Shareholders must have a “say on pay” about executive compensation, and small businesses will have expanded protection against unreasonable credit card fees.
Equally important, our legislation will help the millions of Americans who now are in danger of losing their homes because their incomes have been slashed in a sluggish economy.
During the last 15 months, I’ve sponsored four foreclosure prevention seminars, and thousands of distressed Baltimore homeowners have attended. Black, White, and Hispanic Americans – they all were in tears.
As Americans, we must do better than this.
I was gratified that the conference committee accepted my proposal for the creation of a $1 billion fund – underwritten with remaining TARP funds – that would provide low-interest “bridge loans” to homeowners facing foreclosure.
Our committee also approved my provisions requiring lenders to notify borrowers of all the consequences of refinancing or accepting a home equity loan, to disclose their policy regarding partial payments, and to inform borrowers how their escrow payments will be applied.
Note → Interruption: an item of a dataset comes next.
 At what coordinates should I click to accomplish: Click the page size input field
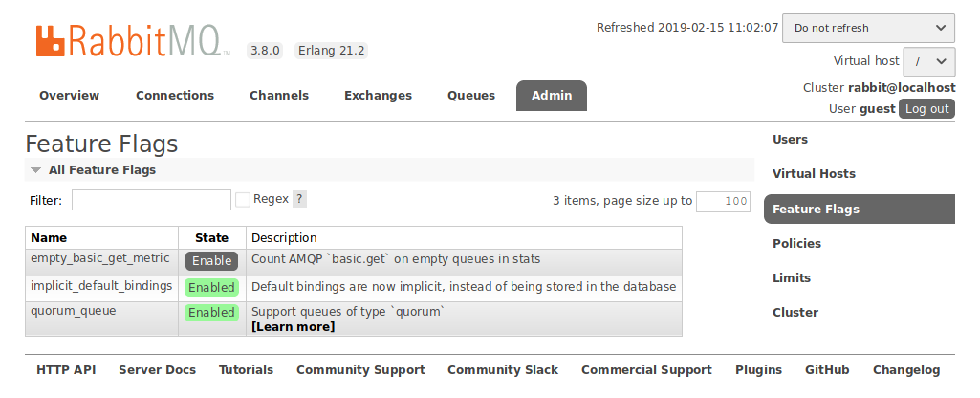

We are witnessing the harsh economic consequences of the ideologically-driven regulatory failure of our recent past– millions of jobs lost, millions of homes lost, and a multi-trillion dollar decline in retirement savings.
Now, American financial institutions must change.
President Obama once reminded us that his election was the opportunity to work for constructive change. The Congress has been doing that work, and, now, the American people deserve the results of our labor.
Now is the time to enact Wall Street and consumer protection reform.
Our nation has no more time for delay.
Congressman Elijah Cummings represents Maryland’s 7th Congressional District in the United States House of Representatives.